Figure 5: The inefficiency of existing prefetchers in the presence of power failure; the delay between generating the prefetch operations and receiving the fetched cache blocks is ignored for the sake of simplicity.

*Blocks A* and *B* will be needed soon, so it loads them into the volatile cache (**1**) to avoid potential cache misses. When the core pipeline progresses to the point where Block A is desired, it retrieves the prefetched data from the cache (hit) with no pipeline stall. Then, at time  $T_2$ , power failure occurs and wipes out all volatile data including those stored in the cache, rendering the prefetching of *Block B* useless and wasting harvested energy. Indeed, resuming from the failure point, the core pipeline encounters a cache miss at time  $T_3$ , causing an expensive NVM read of *Block B* (2), which would have been absent if the power failure had not occurred. This is a severe performance issue for EHSs as they experience frequent power interruptions, i.e., many prefetch operations consume hard-won energy in vain becoming useless. The challenge here is that existing prefetchers do not account for power interruptions, missing valuable opportunities to eliminate costly NVM accesses for EHSs.

# 3 IPEX Approach

# 3.1 Reconsidering the Timeliness of Prefetching for Energy Harvesting Systems

To address the above challenge, IPEX for the first time reconsiders the timeliness of prefetching for EHSs. If the expected use of instructions or data falls within the current power cycle (i.e., a period from the reboot time to the following power failure), then it is all right for the core pipeline to proceed with prefetching as usual. However, one should not prefetch them, provided their use is anticipated beyond the current power cycle. The reason is that the prefetched blocks are going to be lost anyway on the power failure without receiving any hit. This again wastes the hard-harvested energy which would otherwise be used to make further program progress for better performance.

In response, IPEX takes into account frequent power outages when making a decision on generating prefetch operations. Unlike existing prefetchers [12, 19, 36, 53, 58, 59, 75, 92, 109, 110, 112, 120, 121] which only consider memory access patterns, IPEX adjusts a prefetch degree, i.e., the number of cache blocks to be prefetched at a time, according to not only program behavior but also power outages. As a result, IPEX allows the desired data to be available in caches at the right time while suppressing the issue of useless prefetches. The upshot is that IPEX can realize the full potential of prefetching for EHSs even in the presence of frequent power outages.

_Dataset entries_
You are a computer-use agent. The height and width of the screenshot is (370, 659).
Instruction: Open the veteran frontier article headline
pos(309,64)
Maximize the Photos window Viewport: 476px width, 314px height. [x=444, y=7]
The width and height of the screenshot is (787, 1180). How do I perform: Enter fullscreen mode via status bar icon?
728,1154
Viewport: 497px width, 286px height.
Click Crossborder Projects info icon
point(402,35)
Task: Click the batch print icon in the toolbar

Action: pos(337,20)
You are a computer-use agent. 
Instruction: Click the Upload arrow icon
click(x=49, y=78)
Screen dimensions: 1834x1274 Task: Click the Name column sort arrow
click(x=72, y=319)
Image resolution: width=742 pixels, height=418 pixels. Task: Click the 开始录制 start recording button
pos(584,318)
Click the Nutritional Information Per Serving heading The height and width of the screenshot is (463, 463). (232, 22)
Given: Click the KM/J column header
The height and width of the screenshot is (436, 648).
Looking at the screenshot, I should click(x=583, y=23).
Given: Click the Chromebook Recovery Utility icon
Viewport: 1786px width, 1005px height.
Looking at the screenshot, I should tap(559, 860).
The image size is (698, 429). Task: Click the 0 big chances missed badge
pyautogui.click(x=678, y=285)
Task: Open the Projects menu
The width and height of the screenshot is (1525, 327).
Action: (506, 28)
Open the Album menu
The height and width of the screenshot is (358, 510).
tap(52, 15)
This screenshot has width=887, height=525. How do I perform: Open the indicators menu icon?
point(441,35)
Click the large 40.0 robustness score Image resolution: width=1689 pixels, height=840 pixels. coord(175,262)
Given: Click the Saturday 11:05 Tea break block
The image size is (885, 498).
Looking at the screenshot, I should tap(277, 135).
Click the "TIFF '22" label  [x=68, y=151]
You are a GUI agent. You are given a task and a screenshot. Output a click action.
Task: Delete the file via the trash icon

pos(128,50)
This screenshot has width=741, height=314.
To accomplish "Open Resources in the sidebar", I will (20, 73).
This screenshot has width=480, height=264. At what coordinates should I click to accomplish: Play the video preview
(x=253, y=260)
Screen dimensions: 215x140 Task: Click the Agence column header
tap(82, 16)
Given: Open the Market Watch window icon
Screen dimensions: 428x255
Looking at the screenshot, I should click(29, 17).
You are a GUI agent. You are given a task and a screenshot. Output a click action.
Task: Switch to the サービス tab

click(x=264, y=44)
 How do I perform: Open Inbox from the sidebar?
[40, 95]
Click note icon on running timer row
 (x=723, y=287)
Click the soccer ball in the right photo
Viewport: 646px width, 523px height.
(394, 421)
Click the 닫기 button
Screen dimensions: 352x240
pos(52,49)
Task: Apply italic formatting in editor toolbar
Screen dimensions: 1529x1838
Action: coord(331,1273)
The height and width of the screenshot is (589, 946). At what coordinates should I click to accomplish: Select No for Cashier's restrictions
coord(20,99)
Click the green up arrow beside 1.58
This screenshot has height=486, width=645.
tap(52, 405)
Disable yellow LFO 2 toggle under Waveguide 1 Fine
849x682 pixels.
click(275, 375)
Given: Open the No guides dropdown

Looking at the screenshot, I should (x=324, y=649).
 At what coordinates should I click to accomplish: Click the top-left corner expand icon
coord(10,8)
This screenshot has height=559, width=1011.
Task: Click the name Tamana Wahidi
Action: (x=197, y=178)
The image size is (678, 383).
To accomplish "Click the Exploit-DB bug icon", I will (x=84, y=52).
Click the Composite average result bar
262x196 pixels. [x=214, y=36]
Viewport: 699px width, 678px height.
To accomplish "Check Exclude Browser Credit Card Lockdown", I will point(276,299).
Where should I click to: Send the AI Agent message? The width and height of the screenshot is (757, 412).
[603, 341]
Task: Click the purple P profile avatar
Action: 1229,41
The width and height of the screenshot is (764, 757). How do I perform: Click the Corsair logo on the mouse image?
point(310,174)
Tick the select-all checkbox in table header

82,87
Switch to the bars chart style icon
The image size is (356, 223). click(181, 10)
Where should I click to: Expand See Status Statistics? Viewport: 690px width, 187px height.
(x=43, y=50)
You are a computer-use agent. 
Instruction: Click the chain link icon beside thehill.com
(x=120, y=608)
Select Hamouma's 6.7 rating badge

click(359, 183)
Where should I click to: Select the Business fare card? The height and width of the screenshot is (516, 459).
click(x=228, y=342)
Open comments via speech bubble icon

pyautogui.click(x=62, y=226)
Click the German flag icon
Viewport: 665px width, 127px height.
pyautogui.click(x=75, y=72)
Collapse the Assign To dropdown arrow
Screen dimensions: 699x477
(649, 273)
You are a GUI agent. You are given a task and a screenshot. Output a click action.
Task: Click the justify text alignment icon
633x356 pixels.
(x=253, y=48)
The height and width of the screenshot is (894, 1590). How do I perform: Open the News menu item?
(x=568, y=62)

_Problem to work on_
Carry on the passage about prefetching for energy harvesting systems, starting right after its final sentence.

_Result_
#### 3.2 Overview of IPEX

What makes IPEX stand out is the ability to dynamically throttle existing prefetchers atop EHSs across frequent power outages while maintaining performance. To achieve this, IPEX performs bi-modal control of the underlying prefetcher, switching between (1) energy saving mode and (2) high performance mode depending on the likelihood of power failure. That is, when the capacitor voltage falls below predefined thresholds, indicating potential power failure in the near future, IPEX enters into energy saving mode where it throttles the prefetchers by reducing the prefetch degree. As such, IPEX avoids prefetching the cache blocks that are not likely to be accessed before power loss, thus lowering energy waste. To prevent IPEX from being stuck in energy saving mode unnecessarily long, IPEX raises the prefetch degree once the capacitor voltage rises above the thresholds, i.e., IPEX switches back to high performance mode. This allows IPEX to reissue any prefetch operations that were throttled earlier. Consequently, IPEX can balance between energy saving and high performance.



Figure 6: The high-level workflow of IPEX; the delay between generating the prefetch operations and receiving the data blocks is ignored for the sake of simplicity.

To illustrate, Figure 6 provides an overview of how IPEX adapts its prefetching to power failure. At time  $T_1$ , IPEX perceives that the power is about to be cut off and transitions to *energy saving mode*. In this mode, IPEX proactively lowers the prefetch degree from its original value (e.g., 2 in this example) to 1. This causes IPEX to prefetch only  $Block\ A$  ( $\blacksquare$ ), contributing to a cache hit at time  $T_2$  while avoiding prefetching the unnecessary  $Block\ B$  or C—since they are not going to be accessed before the impending power failure. Upon power resumption at time  $T_3$ , IPEX switches to *high performance mode*, resets the prefetch degree to 2, and issues two prefetch requests for  $Block\ B$  and C (2). This allows their following uses at times  $T_4$  and  $T_5$ , respectively, to hit in the cache, avoiding pipeline stalls and improving the performance.

# 4 Implementation Details

The goal of IPEX is tuning the prefetch degree on the fly in response to anticipated power interruptions to unleash the potential of prefetching for EHSs. For this purpose, IPEX addresses two key technical questions: when to adjust the prefetch degree, i.e., on what voltage thresholds should be (Section 4.1), and how to determine the appropriate value of the prefetch degree (Section 4.2). The following two sections detail how IPEX tackles each of these questions, respectively.

### 4.1 When to Adjust a Prefetch Degree

Recall that the first question can be translated into how to figure out suitable voltage thresholds. However, identifying an optimal voltage threshold is a challenging task not just due to (1) the difficulty of using the capacitor voltage as a proxy of the likelihood of power failure but also because of (2) the reliance on the energy harvesting quality necessitating the threshold adaptation, i.e., there is no one-size-fits-all approach.

First, setting the voltage threshold too high—called *eager throttling* as the voltage is reached soon after reboot which is far from upcoming failure—would lead to suboptimal performance resulting from the insufficient number of prefetches being issued. Conversely, setting the threshold too low—called *lazy throttling* as it is reached near upcoming failure taking some time after reboot—might waste hard-won energy on potential useless prefetch operations in the meantime.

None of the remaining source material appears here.